Cerebral hemorrhage
Ah, usia, mengapa waktu memintas begitu bergegas,
hari ke hari, detik ke detik, seperti mimpi yang lekas terjaga?
Maut yang tabah mondar-mandir di dalam kepala,
di antara kerinduan, dan bayang-bayang air mata.
Kita yang harus merelakan
apa yang tak ingin kita relakan.
Kita yang akan meninggalkan
apa yang tak ingin kita tinggalkan.
Ah, usia, mengapa kegembiraan begitu tergesa-gesa
mencari jalan pulang, setapak demi setapak, luka demi luka,
bagai tabiat halimun yang hirap ditelan cahaya?
–
Dalam Sederet Imaji
Doa-doa memintas bagai cahaya. Seseorang yang mungkin tak kukenali
membawakanku sesayat perih. Inikah sesal? Getir-getir kemurkaan
yang bercampur legam menjadi abu; derai-derai kesedihan
yang melesat cepat menyelami kegamanganku? Ketika bayang-bayang
tentang kematian mulai begitu nyaris di ambang mata, dan kata-kata
telah sedemikian rupa ingin mengubah diri menjadi seekor Hiena.

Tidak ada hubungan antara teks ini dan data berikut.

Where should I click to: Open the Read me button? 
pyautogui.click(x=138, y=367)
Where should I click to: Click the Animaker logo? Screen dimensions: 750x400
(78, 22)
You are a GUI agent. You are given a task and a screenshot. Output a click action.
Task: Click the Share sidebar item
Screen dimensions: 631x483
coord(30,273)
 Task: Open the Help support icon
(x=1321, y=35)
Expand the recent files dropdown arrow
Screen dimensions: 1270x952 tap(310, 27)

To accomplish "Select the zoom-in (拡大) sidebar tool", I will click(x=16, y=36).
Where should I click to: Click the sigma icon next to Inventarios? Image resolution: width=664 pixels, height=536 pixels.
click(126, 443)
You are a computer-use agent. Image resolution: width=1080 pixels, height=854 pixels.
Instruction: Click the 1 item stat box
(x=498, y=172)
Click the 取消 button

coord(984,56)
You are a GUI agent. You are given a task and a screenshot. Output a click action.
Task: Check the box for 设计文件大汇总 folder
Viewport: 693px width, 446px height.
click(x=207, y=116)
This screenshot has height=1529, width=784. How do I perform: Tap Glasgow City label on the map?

Aku barangkali akan dan telah beranjak meninggalkanmu.
Meninggalkan seribu mimpi buruk yang baru saja kaubenahi pada suatu pagi
di mana rindu tiada henti-hentinya mengetuki pintu rumahmu.
–
Obituarium Biru
Suatu hari, di sela-sela pohon kemboja ini,
aku akan mendengar kembali parau suaramu, kekasih.
Seperti mengulang lagu lama yang dulu
kerap kita nyanyikan pabila petang kian menjelang,
dan kita akan merayakan kesunyian ini
dengan sebotol wine.
Suatu hari, jika benar-benar ada kesialan
yang tak mungkin kita elak, seperti laju usia,
atau rerintih hujan yang jatuh pada dahan yang mana.
Aku kan tetap mati, kekasih.
Meski hujan tetap merinai, dan lagu itu
tetap mengalun pelan mengiringi pemakamanku.
–
Mistress meneguk Skotch
waktu berjalan seperti es
hidung menghirup purba
kata telah tiada
Di antara sepintas gembira
dan duka, sunyi adalah
sengsara yang buru-buru
mesti kita lenyapkan
Di antara kebimbangan,
luka, dan air mata,
ketiadaan adalah bahagia
yang mesti dengan tabah
kita rayakan.
–
Aku sedang berjalan-jalan di alam kantuk,
meski kutahu bahwa jalan tak selamanya ngantuk,
dan mengantuk bukanlah sebuah jalan.
Dalam lelapku yang renyai itu, ada sepasang mata
yang seakan menyoroti benakku yang
sedang melaju 100km/jam, seperti sinar X
di dalam bohlam 75watt bermerek H.
“Tiada kasur pagi ini yang dapat cegah
ngantukku, selain sepasang mata yang terus
nyorotiku dari balik jendela-jendela kaca.”